I hate how important disappointing him is while he’s under a spell.
Isn’t it?
“I don’t need as much sleep as you do,” he finally answers. “You need food.”
He gestures for me to leave the lab and meekly, I do, ashamed and on edge as we walk in tense silence to my kitchen…
An inelegant noise climbs from my mouth.
“Was that you or Chirp?” Kieran asks, huffing out a laugh.
I toss my hair, or try to, except I’ve forgotten it’s in a bun. I manage to stretch an arm up and fake a yawn, like I’m stretching and not just completely flustered about everything in my life at this moment.
Like the breakfast spread Kieran made while I slept in: scones and clotted cream and raspberry preserves. Thick, pillowy biscuits studded with dried fruit and nuts, a rasher of spiced sausages. Fresh fruit cut into shapes that mimic the fall night sky, apples in the shape of stars and pears shaped like crescent moons.
“I hope you’re hungry,” he says in a low voice, his lips brushing against my ear.
“This is too much,” I tell him, tears threatening all over again. “You can’t just come in here and?—”
“And make you breakfast? I can’t make you breakfast?” he interrupts again.
I narrow my eyes at him. “Exactly.”
He snorts, then rolls his eyes. “Too late and too bad.”
“You should have slept,” I insist as he pulls a chair out for me.
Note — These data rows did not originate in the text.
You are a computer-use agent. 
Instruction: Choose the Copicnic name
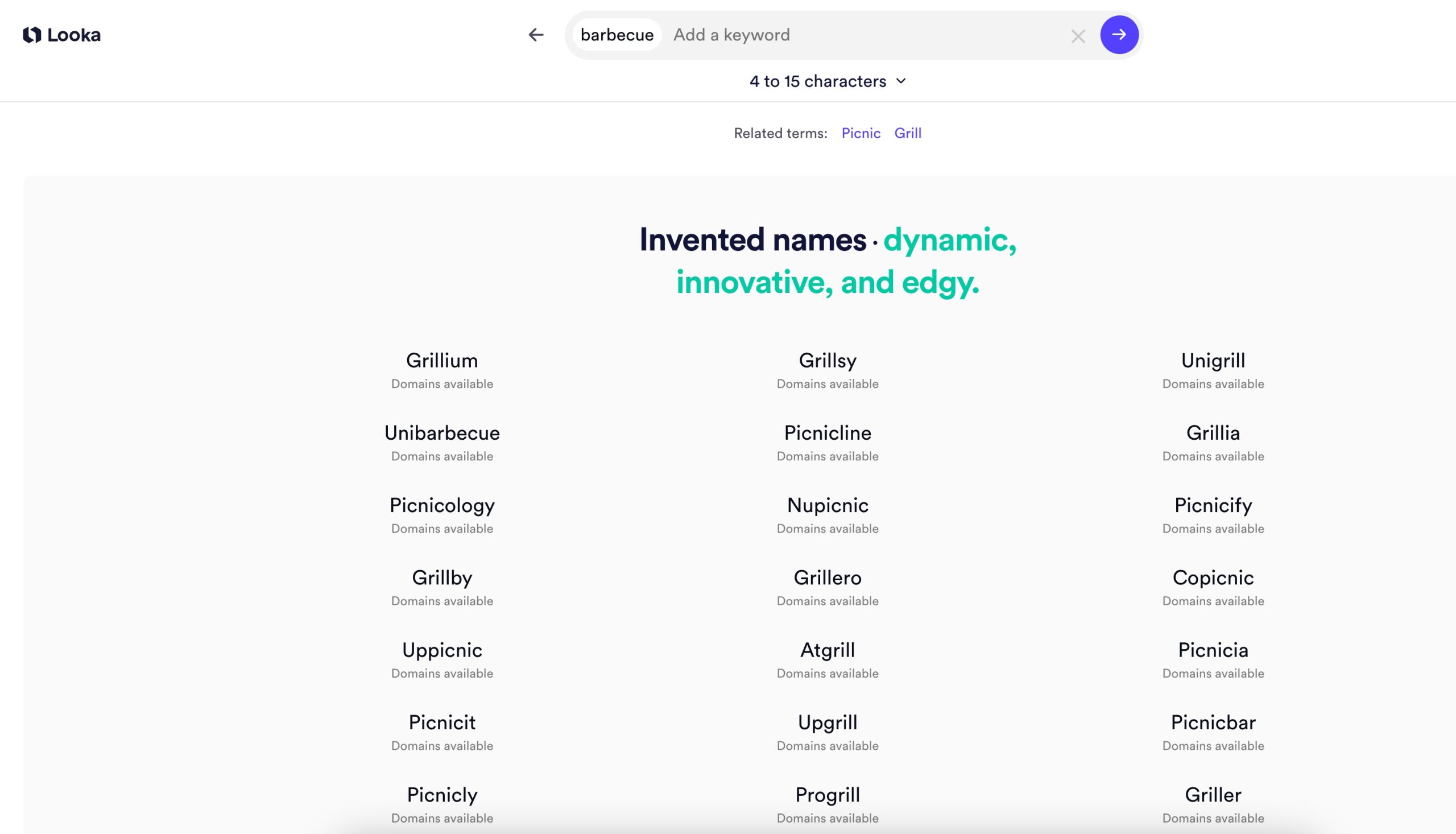click(1213, 578)
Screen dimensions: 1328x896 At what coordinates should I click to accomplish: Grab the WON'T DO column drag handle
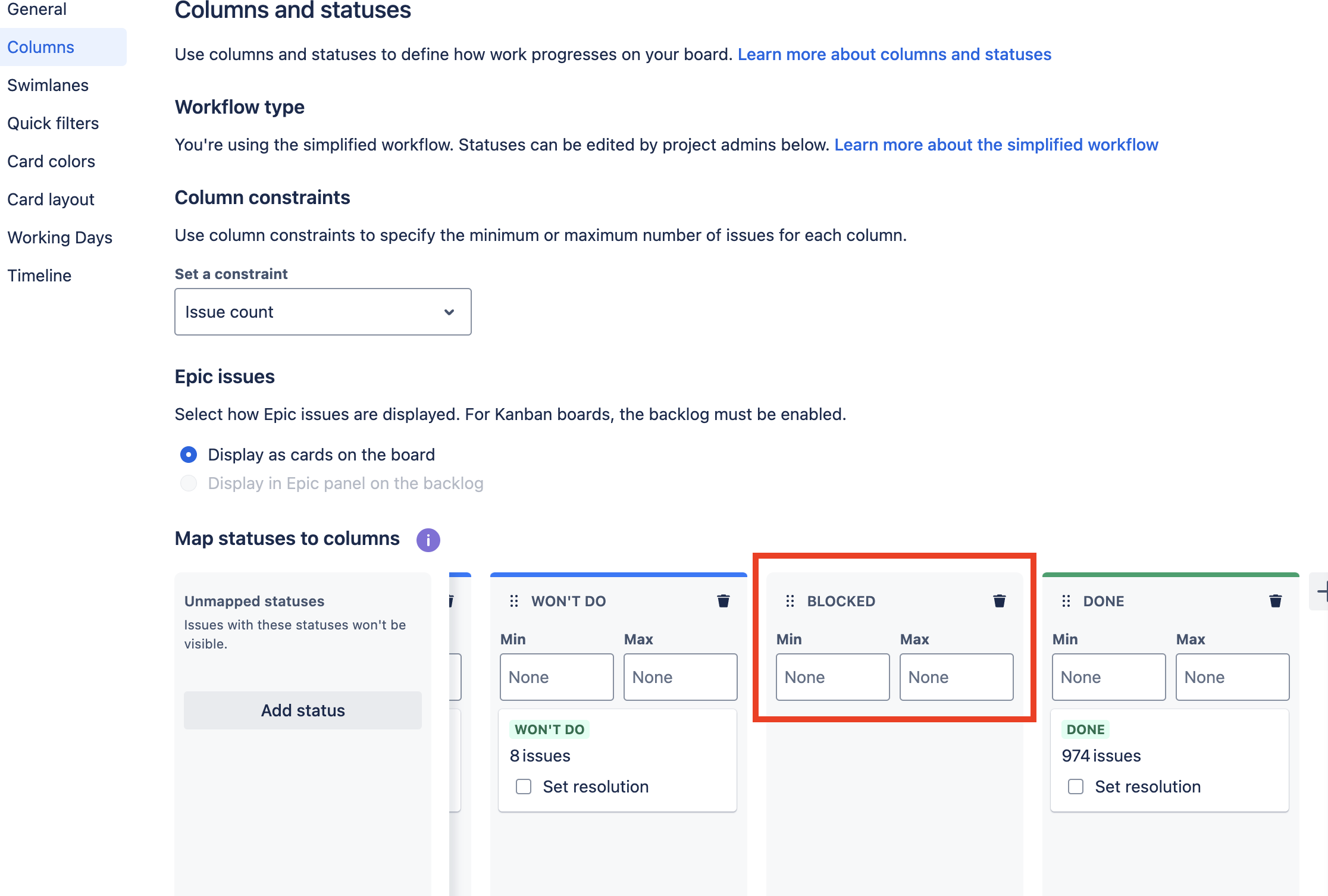pyautogui.click(x=514, y=601)
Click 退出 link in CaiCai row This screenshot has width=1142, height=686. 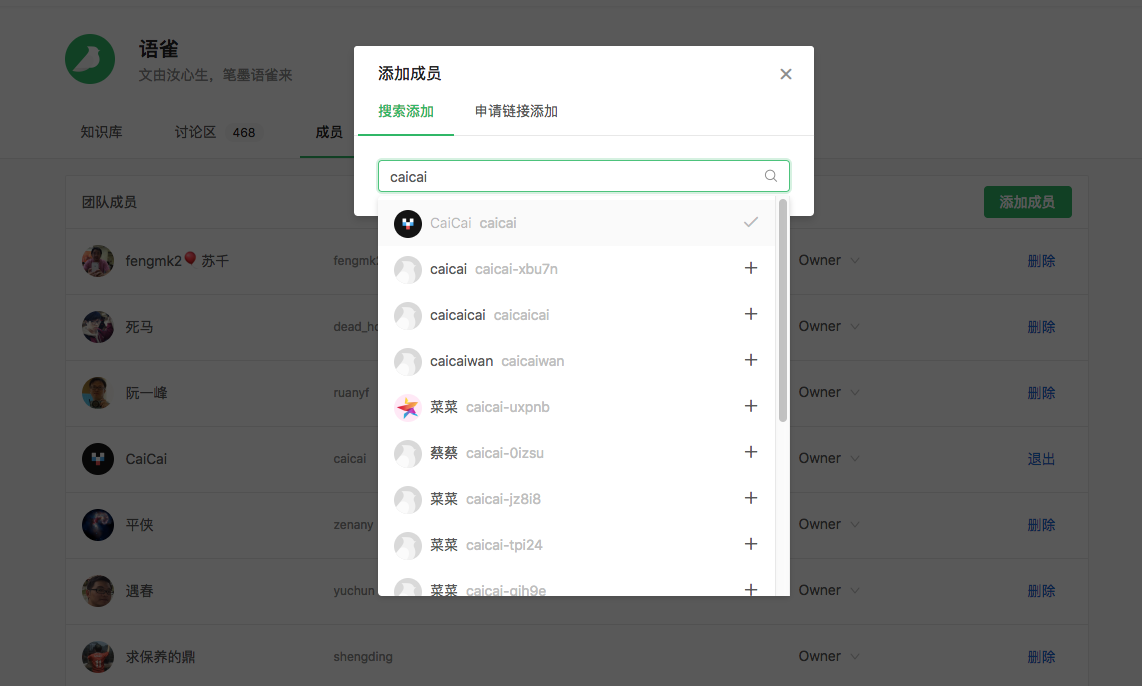[1041, 459]
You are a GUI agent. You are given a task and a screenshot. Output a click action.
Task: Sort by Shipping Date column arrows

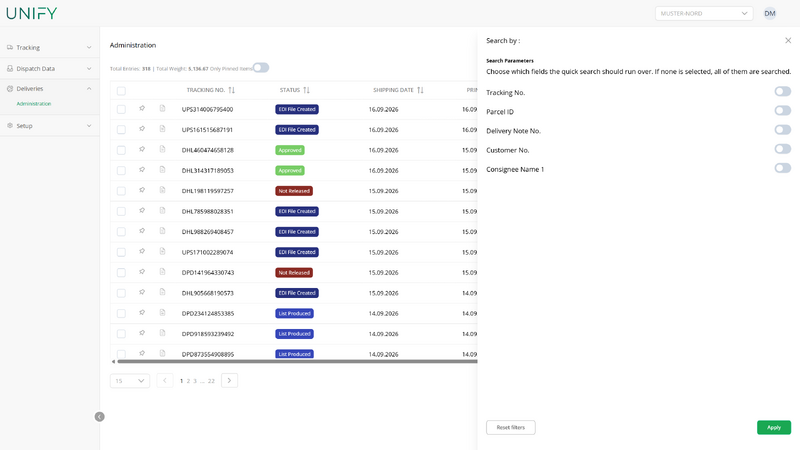(x=420, y=90)
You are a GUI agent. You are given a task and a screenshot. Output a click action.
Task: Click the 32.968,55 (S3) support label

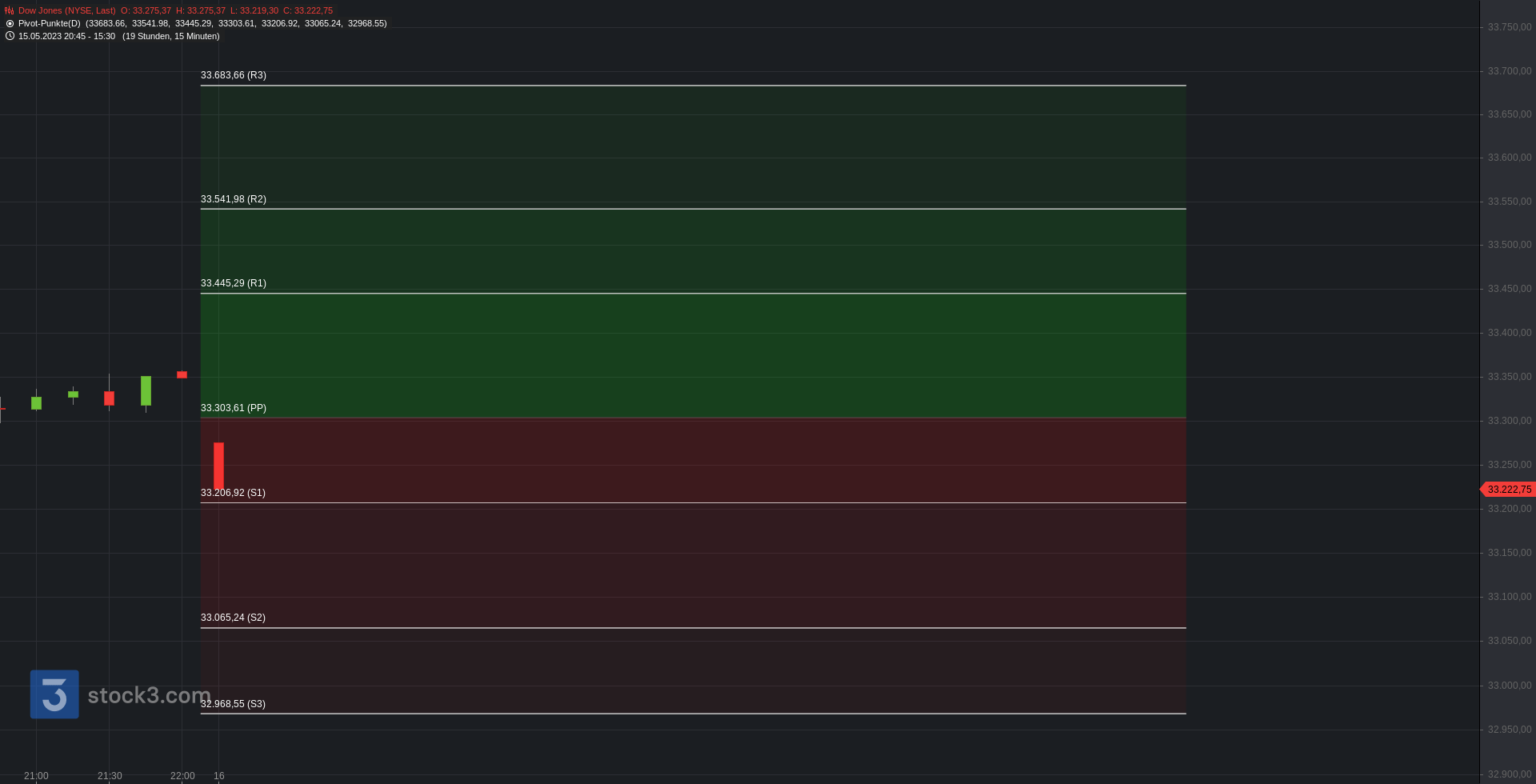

The admonition sounds weaker even to my ears, but he has the decency not to laugh, just smiles softly down at me, one wing brushing my shoulder as he sits next to me.
“I am fine.”
“You should have at least gone back to the inn, you know?”
“Willow.” He emphasizes each syllable of my name, glaring at me over a plate he continues to fill with food before setting it in front of me. “Did you forget that we are supposed to stay together while the threat from the Elder Gods and wild magic persists? Or are you still considering throwing yourself at their… mercy?”
He spits out the word mercy as though it’s toxic, and I’m inclined to agree.
“I just want you to be comfortable,” I argue, resigned to the fact I’m not going to win this argument and yet still unwilling to give it up. I dip a knife into the raspberry preserves.
“I cannot possibly be comfortable if for one second I think my mate could be in danger.”
“I’m not in danger—” My knife clatters onto my plate. “Yourwhat?!”
He sighs with great gusto, rolling his pretty pale purple eyes up to the ceiling before rolling his shirt sleeve back to his elbow. A dark aubergine marking snakes up from his wrist, the botanical design as improbable as his word choice.
I flush, all my thoughts at a complete standstill, all my arguments totally forgotten.
The leaves that wind across his lavender skin are no ordinary vines—they’re the unmistakable boughs of a willow tree, dripping down his forearm like they’ve always been there.
“So now you see.”
I stuff a scone into my mouth as fast as I can, trying to buy time to think.
Unfortunately, all my mental faculties seem to be completely exhausted.
“Willow, I am yours.” He sinks to one knee beside me, his eyes beseeching, his voice desperate.
I chew slowly, crumbs spraying out over him.
Which, unfortunately, does nothing to deter him.